You must establish boundaries
You can talk to your personal friends about anything, but you need to remain mindful about what you discuss with your work friends. As a leader, it is important to set the tone and show that you are friendly and interested in your team, but that you are still the leader. Rather than rehashing what is going on in your personal life with one of your team members, keep firm work-personal boundaries in place. You can also be upfront about your stance. Let your team know that you have a “work first, personal life second” attitude. When done properly, this could even lead to a more engaged team.
Be willing to create conversations
While it is not a good idea to only talk about personal topics, it is good to build relationships by talking about life outside of work sometimes. That is how you get to know those on your team. With all the remote work now, you may find it easier to learn more about your team members when you see their children, pets, homes, and décor during video calls. You might use what you see as a conversation starter. When you see your team members in their personal element, you can connect on something other than project updates.

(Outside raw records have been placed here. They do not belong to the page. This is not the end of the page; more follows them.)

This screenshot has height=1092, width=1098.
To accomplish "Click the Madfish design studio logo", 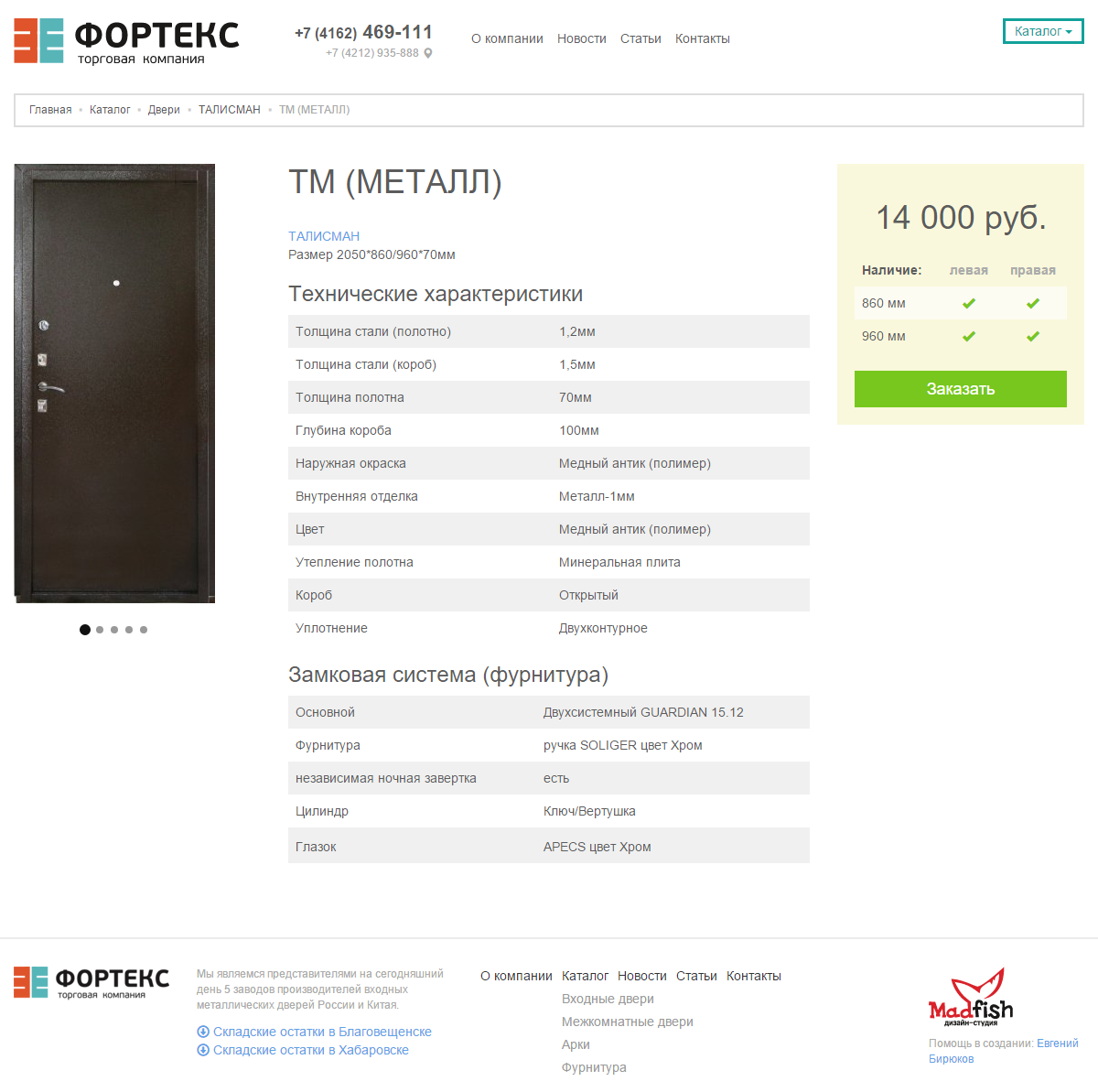I will (x=971, y=998).
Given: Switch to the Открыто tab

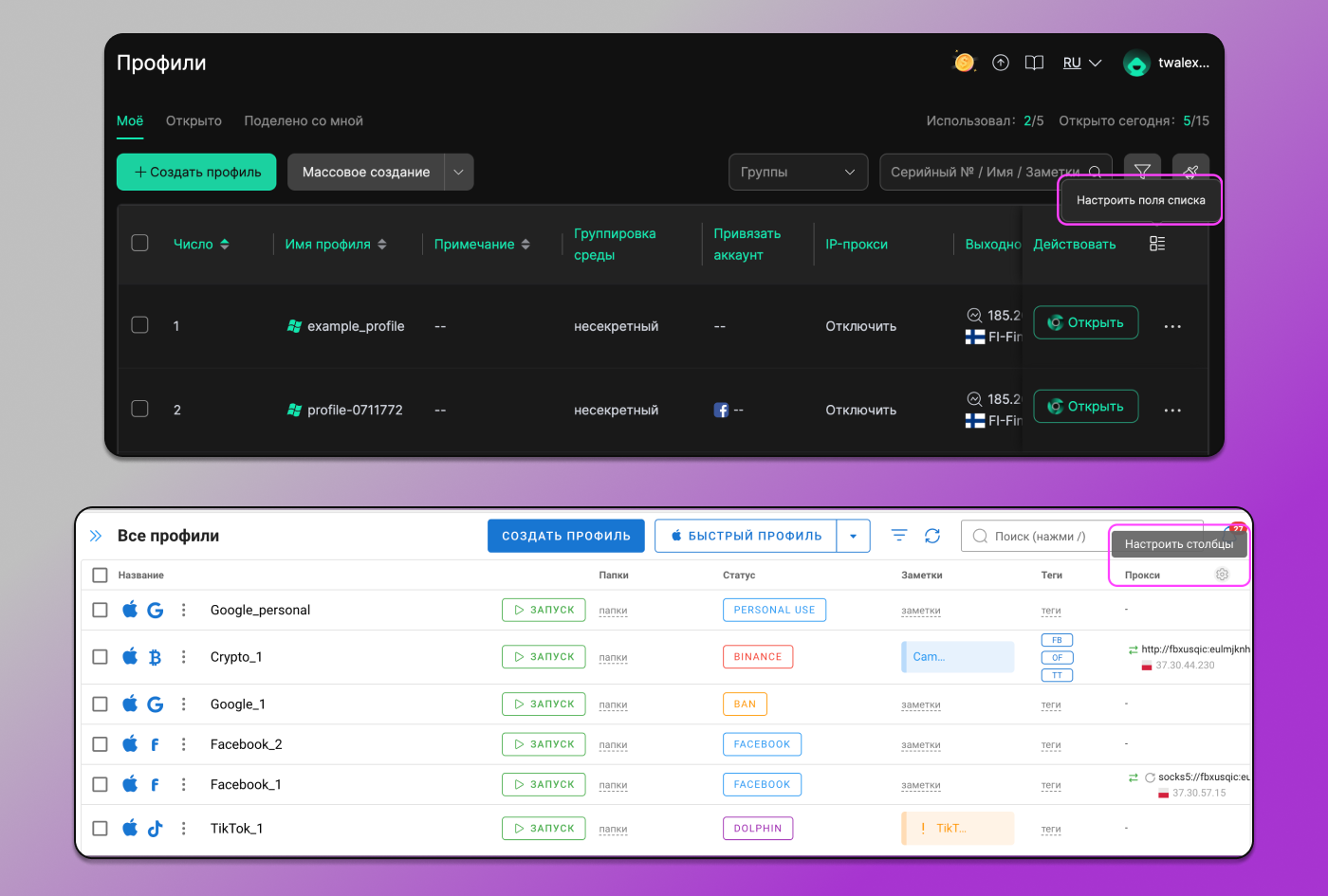Looking at the screenshot, I should [x=194, y=120].
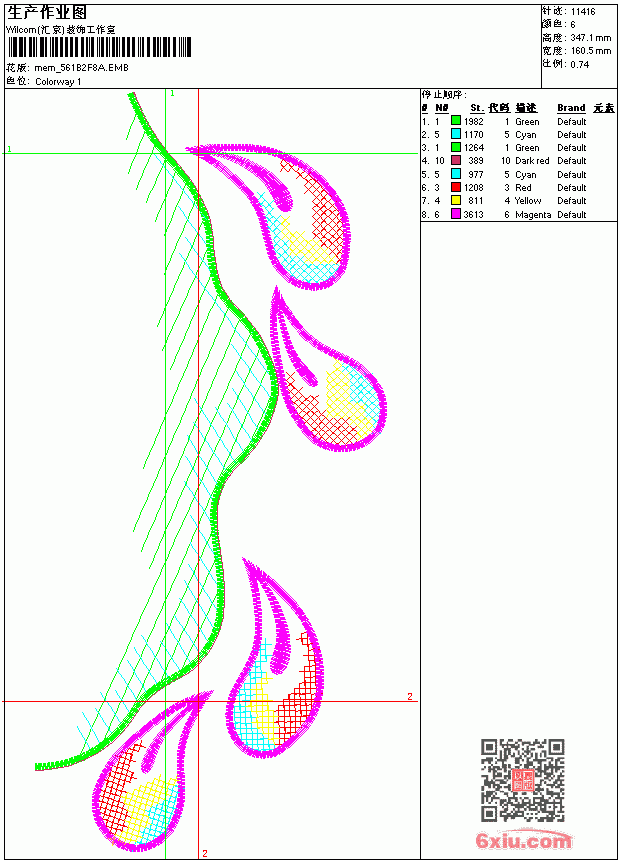
Task: Click the mem_561B2F8A.EMB file name
Action: point(81,68)
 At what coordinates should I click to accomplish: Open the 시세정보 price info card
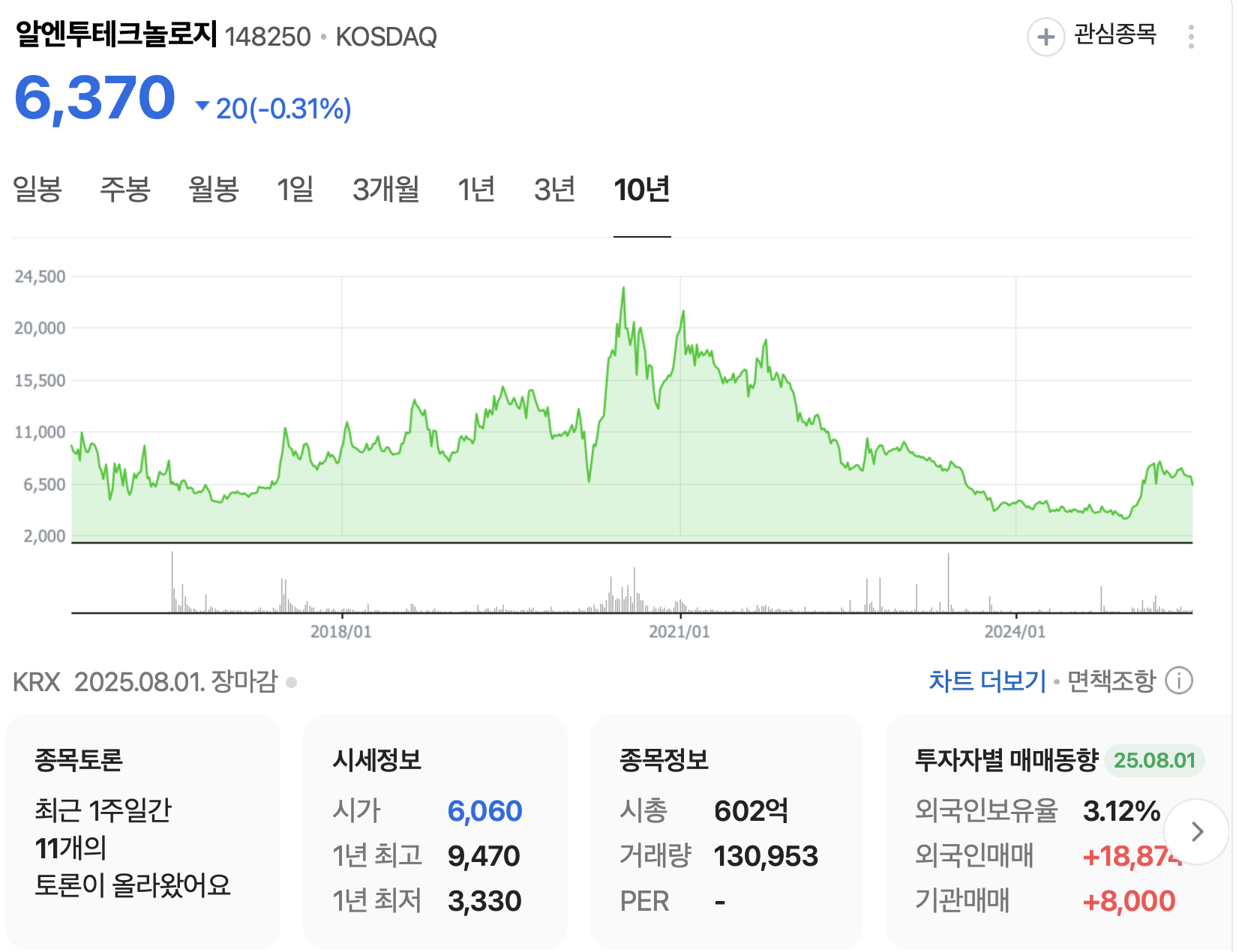click(x=435, y=831)

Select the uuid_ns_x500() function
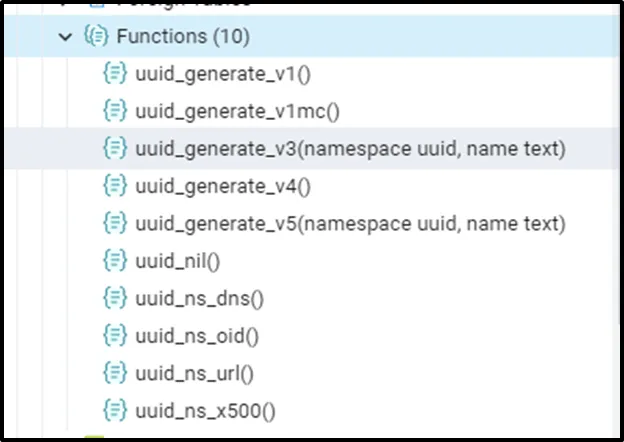point(205,410)
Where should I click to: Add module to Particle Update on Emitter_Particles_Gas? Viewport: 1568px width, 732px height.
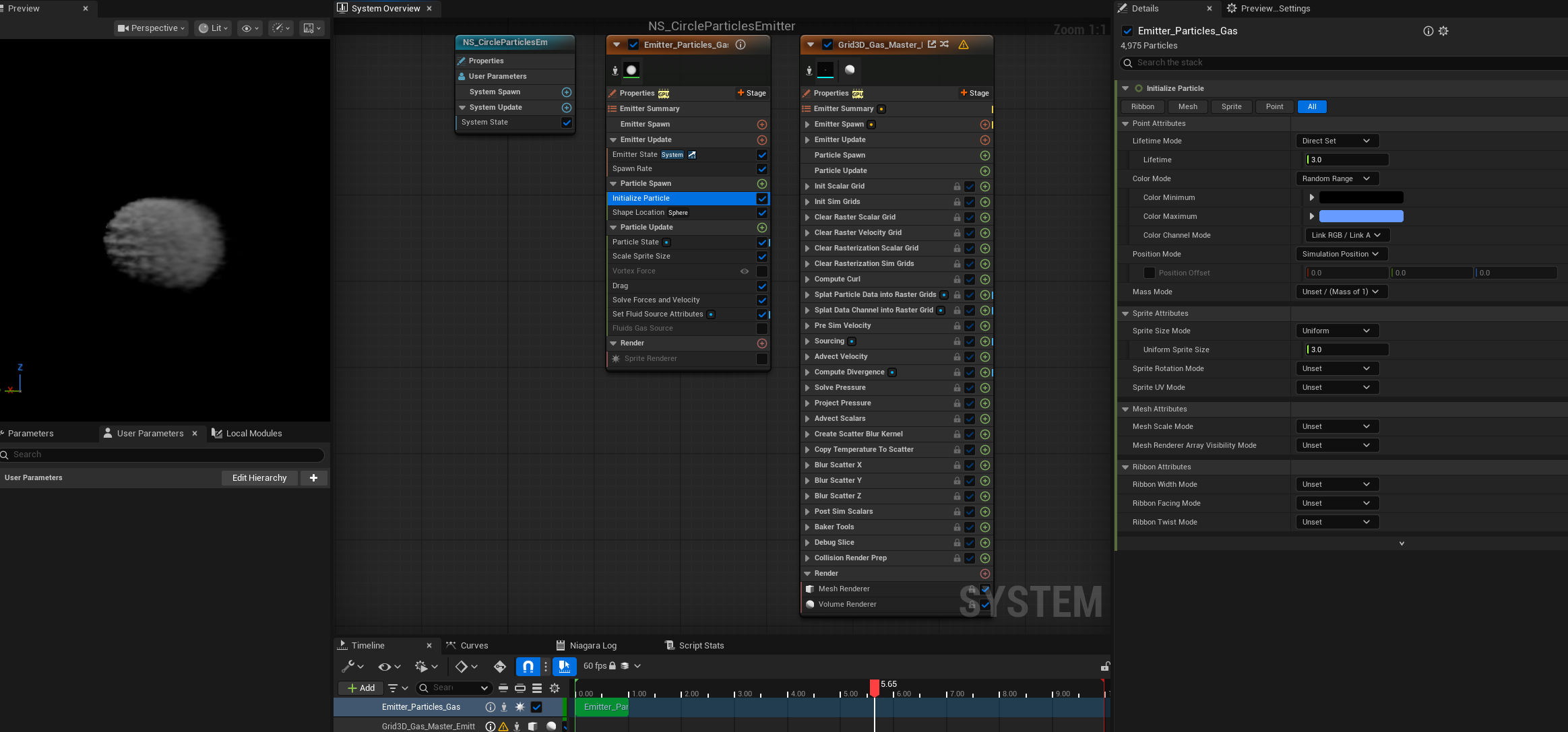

You must plan structured social time
An additional way to build connections while remaining professional is to create time for socialization. This can be virtual team happy hours our weekly one-on-ones with direct reports. Those meetings are to discuss work-related topics only. Casual conversations can lead to discoveries about your team. And, when you follow up about them later, it demonstrates that you care about your team.
You can be friendly at work and even have meaningful workplace friendships. Just be sure to stay open to chatting with everyone, even those you may not immediately share commonalities with. When you care about those you manage and you seek to form bonds with all your team members, connections will naturally form. And this will help you thrive.